Show all the lines in the data below that include the word "agent".

_Stored data_
====

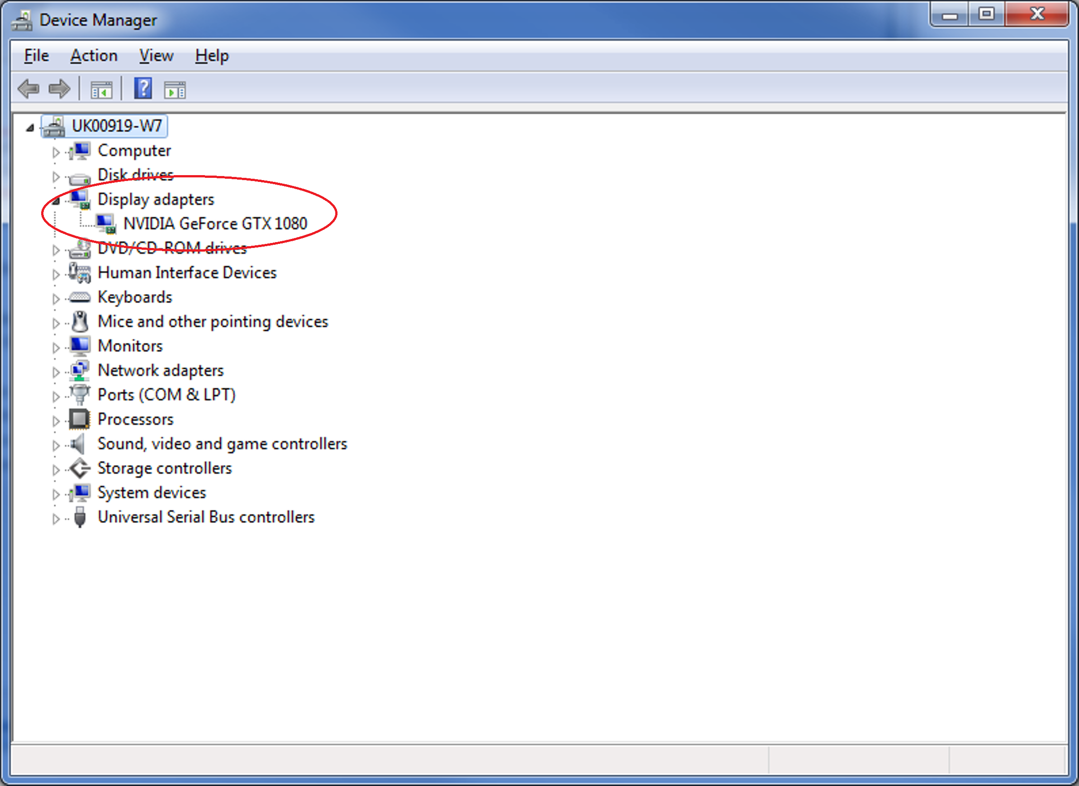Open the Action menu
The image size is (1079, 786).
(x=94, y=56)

====

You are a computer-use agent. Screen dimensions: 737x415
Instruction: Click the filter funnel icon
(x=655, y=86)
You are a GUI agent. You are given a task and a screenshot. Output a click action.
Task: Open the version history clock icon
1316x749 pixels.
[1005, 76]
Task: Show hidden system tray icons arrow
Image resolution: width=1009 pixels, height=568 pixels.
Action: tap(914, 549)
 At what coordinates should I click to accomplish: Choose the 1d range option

====

_Written response_
You are a computer-use agent. Screen dimensions: 737x415
You are a GUI agent. You are given a task and a screenshot. Output a click action.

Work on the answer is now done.